Pintu Hijau (6)
Saat berkata itu, ia membuka jendela di samping kanan pintu. Gordennya yang berwarna hijau masih dalam keadaan menutup. Angin dari luar masuk ke dalam kamar.
Aku tetap diam. Tak tahu apa yang harus kukatakan untuk menanggapi perkataan Malina. Lalu Malina melanjutkan bicaranya.
“Bawalah bungkus sabun itu, Bung. Barangkali kamu berminat menyimpannya. Kalau tidak juga tidak masalah. Buang saja.”
Aku masih diam. Hanya menganggukkan kepala. Aku berdiri dan berjalan mengambil bungkus sabun itu dan segera mengantongkannya.
“Aku akan menyimpannya.” Akhirnya aku angkat bicara.
“Terima kasih, Bung. Kamu membuatku senang hari ini,” kata Malina dan tersenyum padaku.
“Tapi sebaiknya kamu pulang. Kembalilah ke sini malam hari saja,” lanjutnya dan aku lagi-lagi mengangguk.
Aku mengikuti apa yang dikatakan Malina. Aku beranjak dari kamar Malina dan buru-buru keluar. Sampai di luar yang saat itu aku taksir sekitar jam satu lewat, ternyata mendadak gerimmis jatuh dan aku tembus saja setengah berlari. Namun Malina mengejarku dan memintaku kembali. Aku kembali.

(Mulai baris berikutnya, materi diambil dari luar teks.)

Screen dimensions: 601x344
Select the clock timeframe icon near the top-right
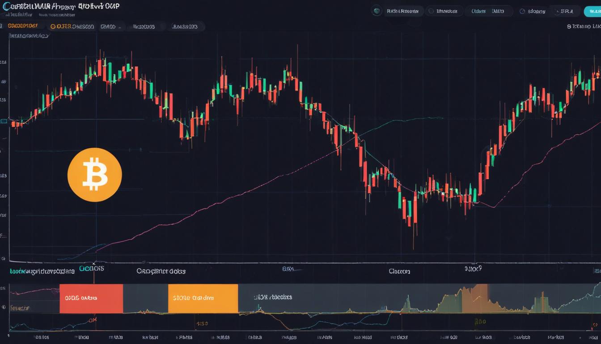point(522,11)
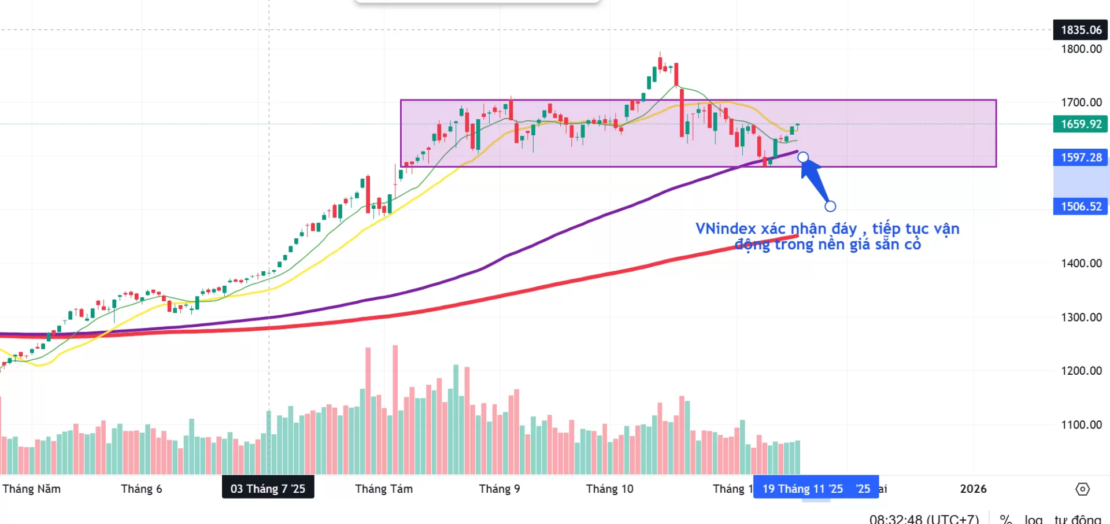This screenshot has width=1110, height=524.
Task: Click the blue 1597.28 price label
Action: (x=1081, y=157)
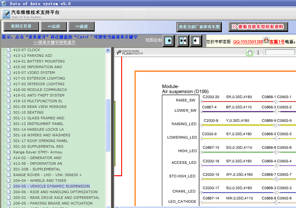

AKU kembali menemui Malina malam esoknya. Saat itu kami menghabiskan separuh malam tanpa emlakukan rutinitas yang biasa dilakukan di tempat itu. Malina banyak berbicara dan untuk pertama kalinya. Malina mengatakan kepadaku bahwa dirinya mulai tak betah di tempat itu.
“Aku ingin pulang dan berharap bisa hidup di rumah bersama orangtuaku,” kata Malina.
“Mengapa kamu tidak pulang saja, Mal?” Aku bertanya.
Sambil berbicara Malina menyingkap ujung gorden hijau dan melihat keluar. Hujan rintik-rintik di luar dan berbunyi gemeretak di genteng. Cukup keras.
“Untunglah hujan.”
“Kenapa kalau tidak hujan?”
“Pembicaraan ini tidak boleh didengar siapapun,” kata Malina tegas namun terdengar berat.
Dari suaranya aku tahu Malina menyimpan harapan segera pergi dari tempat ini.
“Aku bisa mengantarmu pulang. Kapanpun,” kataku.
Aku mengatakan ini sekenanya. Lebih tampak hanya sekadar menghibur Malina.
“Tidka smeudah itu, Bang,” tanggap Malina
Ia duduk gelisah di ranjangnya. Kami duduk menghadap sama, ke arah barat. Malina duduk bertimpu dan aku melepaskan kaki menggantung di ranjang yang cukup tinggi itu.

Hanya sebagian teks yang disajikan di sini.